# Low RFV in grass-alfalfa hay



## Hayguy (Jun 4, 2008)

We had some early hay (barely in the bud but grass already headed out) tested at a well known forage lab. Test showed RFV of 100 to 110 . This is supposed to be a late maturing Orchard grass but the cool Spring we had favored the grass and slowed the alfalfa growth. My ? is does this seem reasonable that the grass would lower the RVF that much?


----------



## greenacres (Jun 5, 2008)

What kind of fertility program do you have? PH, fertilizer, alfalfa/orchard grass ratio. A low P and K will slow down alfalfa growth where the N from the alfalfa will help the orchard grass, to thick orchard grass will hold back alfalfa first cutting, and possibilty low calcium 60/65 ppm or lower could slow take up of fettilizer, too high of mag level 17/20 ppm or higher could tie up fertilizer.
PH 6.8 or below will hurt everything. just to mention a few things.


----------



## prairie (Jun 20, 2008)

When testing grass or alfalfa/grass mixed hay it is probably best to use the Relative Feed Quality (RFQ) test for comparisons.
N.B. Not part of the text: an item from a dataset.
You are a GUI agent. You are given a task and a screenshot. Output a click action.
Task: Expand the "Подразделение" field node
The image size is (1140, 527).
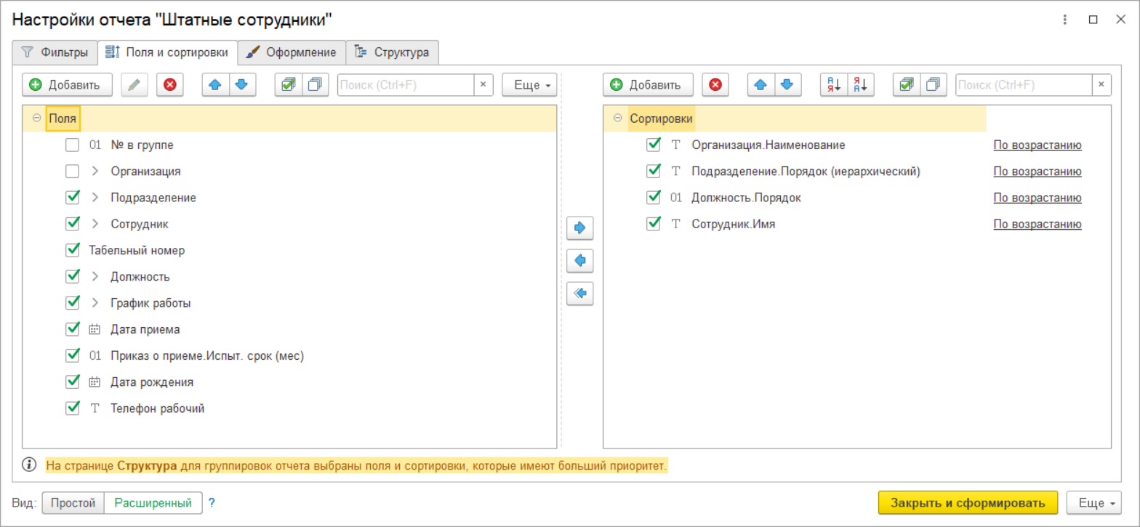(x=95, y=198)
An RFQ test gives the grass credit for it higher NDF digestability.

Here are some web pages that will explain it better.

http://www.hayandforage.com/mag/farming_better_test/index.html

http://www.hayandforage.com/news/farming_15/index.html

http://hayandforage.com/other/forage-testing/farming_new_publication_compares/



Hayguy said:


> We had some early hay (barely in the bud but grass already headed out) tested at a well known forage lab. Test showed RFV of 100 to 110 . This is supposed to be a late maturing Orchard grass but the cool Spring we had favored the grass and slowed the alfalfa growth. My ? is does this seem reasonable that the grass would lower the RVF that much?


----------



## hay wilson in TX (Jan 28, 2009)

It is difficult to have high quality hay for dairy production with a grass alfalfa mixture.

The RVF is about where you should expect grass hay that has started to go to seed.

In the future consider a pure stand of alfalfa in one hay field. when the stands starts to become too thin, then plant your grass into the alfalfa stand. Then plant another field into a pure alfalfa stand, & repeat.

Treat the grass like grass and fertilize with nitrogen. When you use nitrogen on a grass alfalfa mix you end up favoring the grass and loosing the alfalfa stand.


----------